[START OF Listing]
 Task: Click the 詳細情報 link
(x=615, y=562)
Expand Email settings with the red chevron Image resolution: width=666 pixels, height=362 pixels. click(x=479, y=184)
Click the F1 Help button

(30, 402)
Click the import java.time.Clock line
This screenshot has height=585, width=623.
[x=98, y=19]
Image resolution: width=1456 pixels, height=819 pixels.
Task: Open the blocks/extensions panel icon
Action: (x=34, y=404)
[END OF Listing]
Convert the rows above into a JSON list of strings, one string per line, leaving out any blank lines.

[
  " Task: Click the 詳細情報 link",
  "(x=615, y=562)",
  "Expand Email settings with the red chevron Image resolution: width=666 pixels, height=362 pixels. click(x=479, y=184)",
  "Click the F1 Help button",
  "(30, 402)",
  "Click the import java.time.Clock line",
  "This screenshot has height=585, width=623.",
  "[x=98, y=19]",
  "Image resolution: width=1456 pixels, height=819 pixels.",
  "Task: Open the blocks/extensions panel icon",
  "Action: (x=34, y=404)"
]